In a cohort of patients with chronic kidney disease (CKD), having a more advanced stage of renal dysfunction was associated with an increased risk for incident cognitive impairment.
Previous studies have linked CKD to cognitive decline, especially when proteinuria is present, yet few population studies have examined both estimated glomerular filtration rate (eGFR) and proteinuria across the CKD spectrum in relation to cognitive impairment.
Researchers analyzed data of 5607 adults with CKD (mean age, 59.6 years; 56.3% men) who were free of cognitive impairment at baseline from a US-based cohort to assess associations between the severity of CKD (based on eGFR and the urinary protein-to-creatinine ratio [UPCR]) and the risk for incident cognitive impairment.
Participants underwent evaluation of global cognition and domains of verbal memory, delayed recall, attention, processing speed, and executive function.
Fasting blood and urine samples were collected to assess kidney function and proteinuria; eGFR was categorized as G1-G2 (≥ 60 mL/min/1.73 m2), G3a (45-59 mL/min/1.73 m2), G3b (30-44 mL/min/1.73 m2), and G4-G5 (< 30 mL/min/1.73 m2) and UPCR as normal to mildly increased (< 150 mg/g), moderately increased (150-500 mg/g), and severely increased (> 500 mg/g). The median follow-up duration ranged from 4-6 years.

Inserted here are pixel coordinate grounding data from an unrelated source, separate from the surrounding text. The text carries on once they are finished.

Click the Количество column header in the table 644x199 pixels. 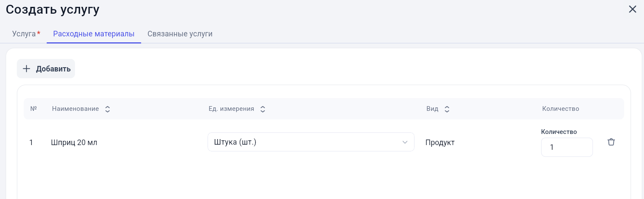[x=561, y=109]
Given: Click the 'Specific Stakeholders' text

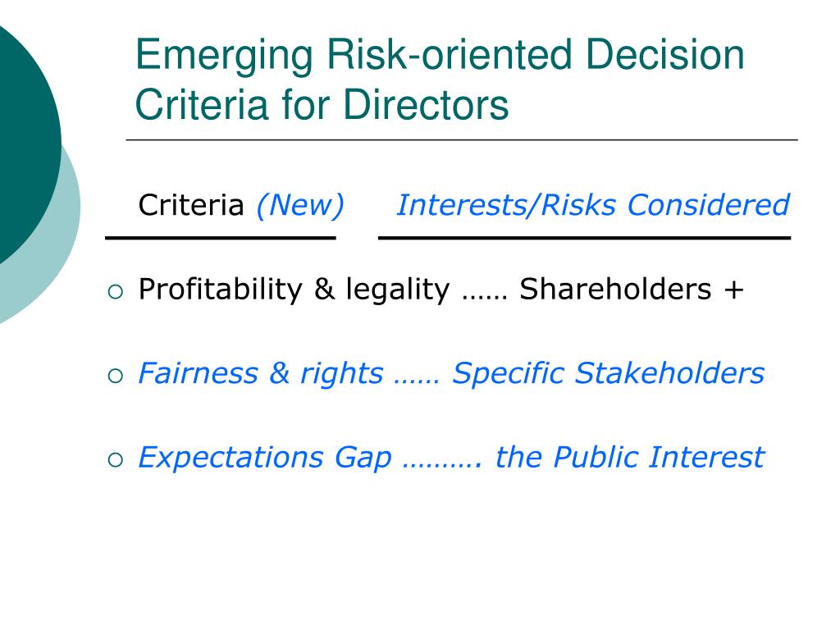Looking at the screenshot, I should [x=608, y=373].
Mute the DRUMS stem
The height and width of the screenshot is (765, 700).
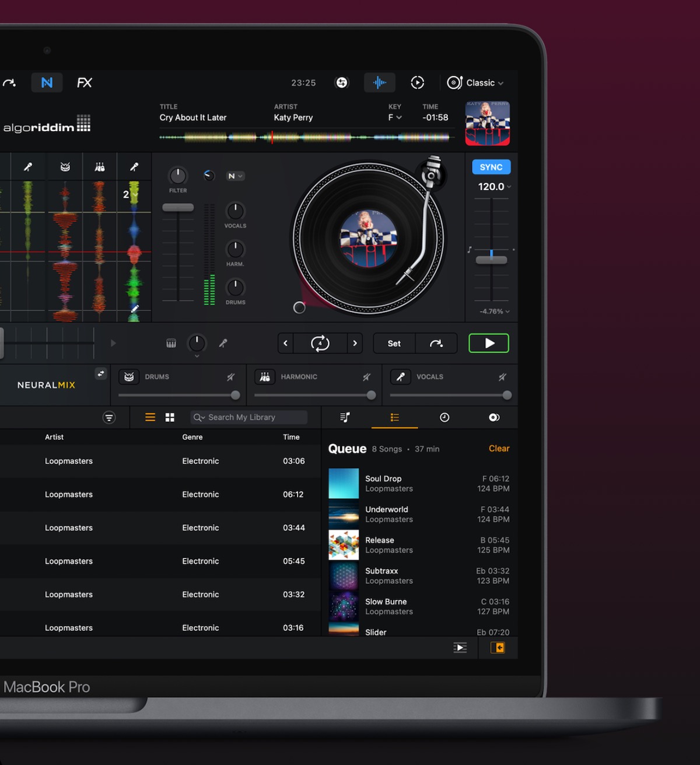point(231,378)
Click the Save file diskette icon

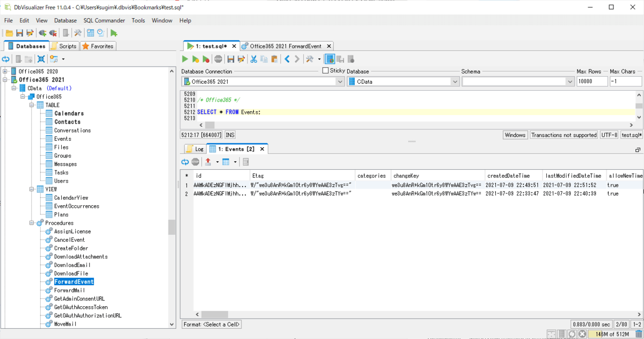[x=18, y=32]
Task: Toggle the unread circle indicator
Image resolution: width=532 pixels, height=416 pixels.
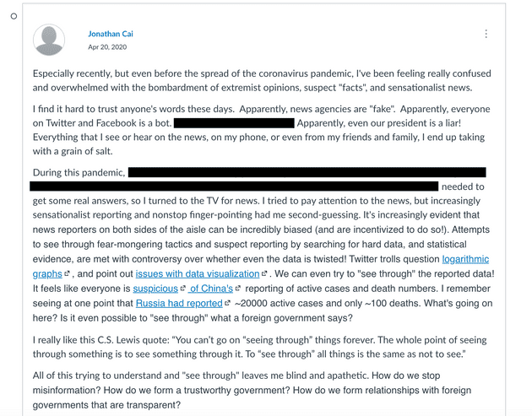Action: [x=14, y=16]
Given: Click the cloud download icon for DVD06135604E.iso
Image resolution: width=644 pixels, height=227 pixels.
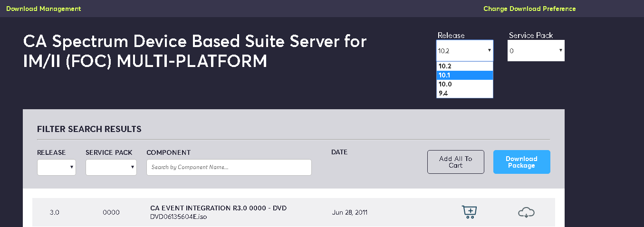Looking at the screenshot, I should pyautogui.click(x=526, y=212).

Each 1-SD decrease in baseline eGFR was associated with a 21% increase in the risk for impairments in attention and processing speed (hazard ratio [HR], 1.21; P = .006); however, this association was attenuated after adjusting for UPCR. Each 1-SD increase in log-transformed UPCR was associated with a 21% increase in the risk for impairments in attention and processing speed (HR, 1.21; P = .01) and a 16% increase in the risk for impairment in executive function (HR, 1.16; P = .02); the associations remained nominally significant even after adjusting for eGFR.
Patients with a combined eGFR < 60 mL/min/1.73 m2 and UPCR ≥ 150 mg/g had a 38% increased risk for impairment in global cognition compared with those with better kidney function (HR, 1.38; P = .003).
“Although significant findings were observed in individual analyses of both the eGFR and the UPCR, the UPCR was shown to be a more robust determinant when modeled together…. These findings underscore CKD severity as a risk factor for cognitive decline across the CKD spectrum,” the authors reported.
The study was led by Zhijie Huang, PhD, Department of Epidemiology, Tulane University School of Public Health and Tropical Medicine, New Orleans, Louisiana. It was published online in JAMA Network Open. The study primarily used UPCR instead of urinary albumin-to-creatinine ratio. It excluded individuals with end-stage kidney disease, potentially limiting generalizability to those with most advanced CKD. Annual or biennial cognitive tests may have been subject to practice effects and ceiling effects, potentially attenuating observed associations. Despite adjusting for numerous lifestyle and clinical risk factors, residual confounding may persist.
(Medscape)
The study was supported by grants from National Institute of Diabetes and Digestive and Kidney Diseases and multiple institutional grants. Some authors reported receiving personal fees from industry and grants outside the submitted work; one served as an advisor to a research collaborative and as a journal editor.